«Gol, gol, goooooooooool», grita entusiasmado Abdala, uno de los niños palestinos que juegan en el improvisado campo de fútbol de la escuela de la aldea beduina de Jan al Ahmar, en la Cisjordania ocupada, durante el que puede ser uno de sus últimos partidos antes de que Israel derribe la villa por completo.

En el colegio las clases discurren con normalidad para los cerca de 160 alumnos de ésta y otras villas beduinas de alrededor, muchos ajenos al hecho de que en los próximos días podría desaparecer, después de que ayer expirase el plazo dado por Israel para que los propios residentes demolieran las casas que levantaron en los años 50 tras ser expulsados del desierto del Néguev, en el sur de Israel.

La organización por los derechos humanos Amnistía Internacional indicó hoy que, desde entonces, Jan al Ahmar, hogar de la tribu beduina Jahalin, «ha luchado para mantener su modo de vida».

«Forzados a dejar sus tierras en el desierto del Néguev/Naqab (en árabe) en los 50, han sido continuamente acosados, presionados y reubicados por los sucesivos gobiernos israelíes», sentenció.

Dalal tiene 8 años y es de una pequeña comunidad al otro lado de la carretera que delimita la aldea y lleva al mar Muerto. Dice con timidez que no está «bien», pero asegura que tampoco tiene miedo y, aunque sabe que hay «amenazas» para su escuela, no piensa que algún día vaya a dejar de ir.

«Confía en la gente que está aquí. Cree que les van a ayudar y van a proteger su colegio», explica a Efe Hala, una profesora que trabaja en el centro desde que se inauguró en 2013 gracias a un proyecto de la Cooperación Italiana que lo convirtió en un referente por estar hecho con materiales reciclados.

Hala cuenta que no todos los niños «están asustados o tienen pesadillas» sobre lo que pasa en Jan al Ahmar, foco de tensión desde que el Supremo israelí ratificara en mayo y después de nuevo en septiembre la orden de demolición del pueblo por haberse construido sin los permisos requeridos por Israel.

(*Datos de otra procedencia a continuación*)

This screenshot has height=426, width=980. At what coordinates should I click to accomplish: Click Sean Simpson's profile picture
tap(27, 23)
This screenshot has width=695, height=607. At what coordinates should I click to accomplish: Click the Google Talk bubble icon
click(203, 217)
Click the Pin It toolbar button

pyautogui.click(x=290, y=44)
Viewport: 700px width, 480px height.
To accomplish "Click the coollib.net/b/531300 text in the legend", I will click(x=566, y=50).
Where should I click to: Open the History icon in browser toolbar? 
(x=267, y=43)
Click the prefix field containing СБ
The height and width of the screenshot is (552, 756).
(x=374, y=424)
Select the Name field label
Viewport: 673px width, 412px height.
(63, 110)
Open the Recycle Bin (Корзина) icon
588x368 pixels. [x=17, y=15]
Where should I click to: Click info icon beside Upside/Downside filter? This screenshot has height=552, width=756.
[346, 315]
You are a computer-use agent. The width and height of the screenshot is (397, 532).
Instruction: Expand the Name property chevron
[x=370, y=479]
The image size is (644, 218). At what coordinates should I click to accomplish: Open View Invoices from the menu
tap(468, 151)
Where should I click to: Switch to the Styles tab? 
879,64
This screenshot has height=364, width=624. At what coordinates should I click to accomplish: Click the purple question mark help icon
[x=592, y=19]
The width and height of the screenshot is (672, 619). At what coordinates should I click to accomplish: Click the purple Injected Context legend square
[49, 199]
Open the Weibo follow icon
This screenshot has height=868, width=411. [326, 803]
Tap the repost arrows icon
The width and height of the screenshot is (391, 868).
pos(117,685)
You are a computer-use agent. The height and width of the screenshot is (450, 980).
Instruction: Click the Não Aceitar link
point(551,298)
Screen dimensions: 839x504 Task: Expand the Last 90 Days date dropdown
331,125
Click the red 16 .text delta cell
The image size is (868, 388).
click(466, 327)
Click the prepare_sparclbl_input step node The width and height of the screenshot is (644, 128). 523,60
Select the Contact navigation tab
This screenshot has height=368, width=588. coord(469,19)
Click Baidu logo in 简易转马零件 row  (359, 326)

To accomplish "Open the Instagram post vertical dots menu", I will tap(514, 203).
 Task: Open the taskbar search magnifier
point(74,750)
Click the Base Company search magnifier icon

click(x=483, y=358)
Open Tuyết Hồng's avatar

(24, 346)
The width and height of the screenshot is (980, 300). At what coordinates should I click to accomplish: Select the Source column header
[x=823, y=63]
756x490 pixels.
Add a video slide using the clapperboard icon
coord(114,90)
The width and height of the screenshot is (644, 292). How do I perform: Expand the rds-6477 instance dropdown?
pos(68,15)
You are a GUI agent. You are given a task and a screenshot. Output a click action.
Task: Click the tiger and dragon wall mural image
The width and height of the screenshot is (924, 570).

Pero sí sufren «los que pueden ver a los soldados israelíes por la noche», remarca la profesora, quien considera que «debería estar prohibido quitar a estos niños la oportunidad de estudiar».

«Es un crimen. No tienen otros sitios a los que ir y sus familias no han recibido educación. Para ellos esta escuela es realmente una oportunidad», asevera.

La pequeña villa de unas 180 personas está en el área C del territorio palestino de Cisjordania, bajo control militar y civil israelí desde la firma de los acuerdos de Oslo y donde Israel apenas concede permisos de construcción, según denuncian ONG y organismos internacionales.

Su caso ha sido ampliamente denunciado por la comunidad internacional y la ONU, que pidió a Israel que dé marcha atrás en su decisión, ha recordado la ilegalidad según el derecho internacional de la transferencia forzosa de población en territorio ocupado e insistido en que las demoliciones no son sino otro impedimento para lograr la paz a través de la solución de los dos Estados.

«La transferencia forzosa de la comunidad de Jan al Amar equivale a un crimen de guerra. Israel debe terminar con su política de destruir los hogares y el modo de vida palestinos para dar paso a los asentamientos», rechazó una vez más el director regional adjunto de Amnistía Internacional, Saleh Higazi, en un comunicado.

Tras cerca de una década, sus residentes dan por perdida la batalla legal, que ha incluido rechazar las opciones de reubicación israelíes de vivir junto a un vertedero o una planta de tratamiento de aguas residuales. Pero agradecen la solidaridad que están recibiendo de cara a la demolición, para la que aún no hay fecha, aunque temen que sea inminente.

La pasada noche, casi 200 personas, incluidos activistas locales e internacionales, durmieron en el patio trasero del colegio, en la tienda de campaña de protesta permanente que se levantó hace 106 días para debatir la situación y elaborar estrategias.

Junto a los simpatizantes se apilan decenas de colchones, algunos usados también para descansar durante las horas de más calor.

Uno de los planes acordados es que haya gente de forma permanente, para que estén presentes en el momento en que las autoridades israelíes lleguen con las excavadoras, explica a Efe uno de los líderes comunitarios, Eid Abu Jamis.

«Pase lo que pase, haga lo que haga el Ejército israelí, la comunidad ha decidido que se queda aquí. No nos vamos a mover», afirma bajo el sol del desierto, donde la vida es lenta, pero no se detiene.